§ **Dataset records**:
"""
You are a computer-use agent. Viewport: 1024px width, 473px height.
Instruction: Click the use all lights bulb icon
"""
"""
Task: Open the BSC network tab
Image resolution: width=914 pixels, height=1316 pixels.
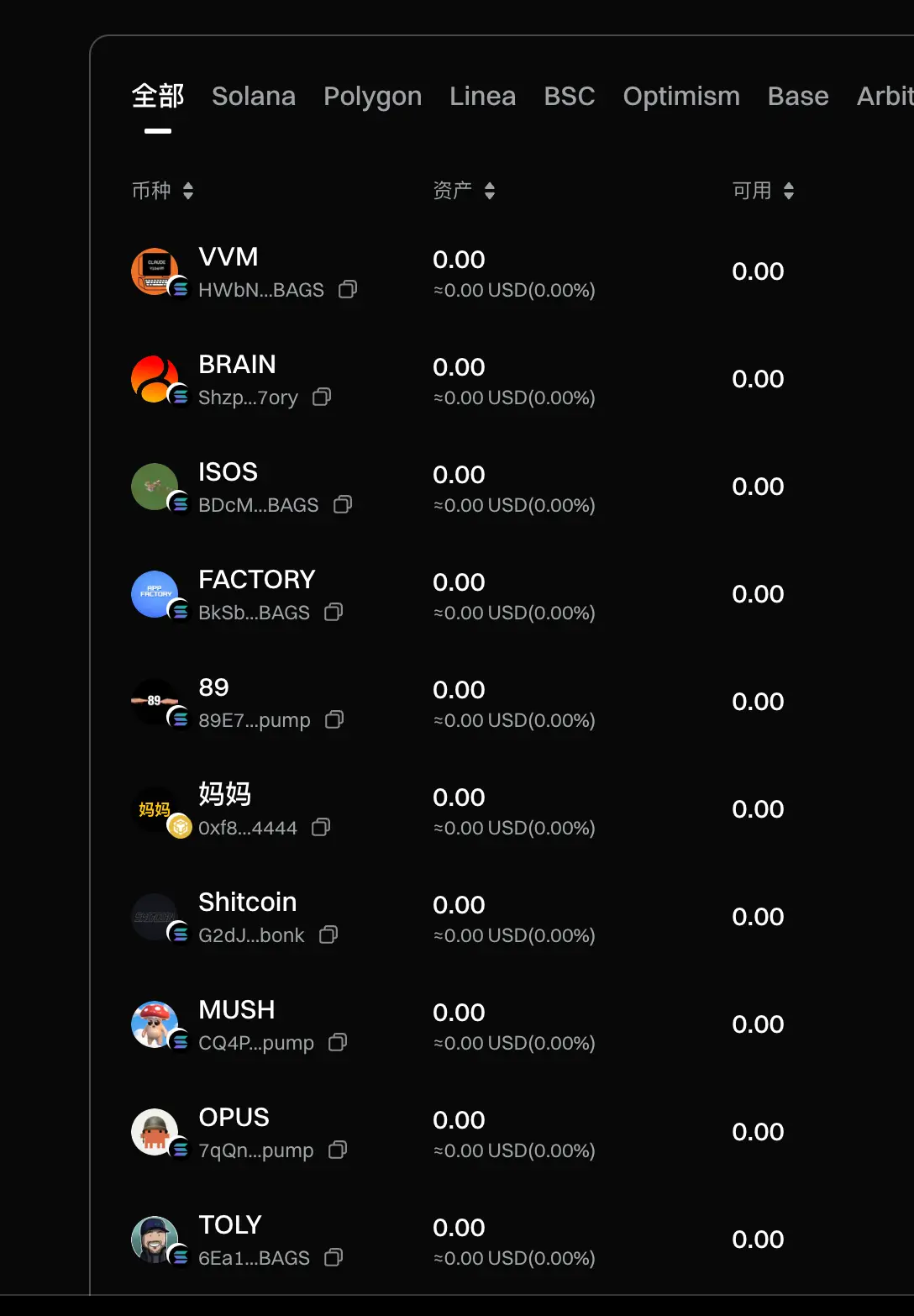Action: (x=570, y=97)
"""
§ **Problem to work on**: Your task is to transcribe, with no changes, only the lines of the listing above that lie between the line holding "You are a computer-use" and the line holding "Instruction: Click the", inclusive.

§ **Output of the task**:
You are a computer-use agent. Viewport: 1024px width, 473px height.
Instruction: Click the use all lights bulb icon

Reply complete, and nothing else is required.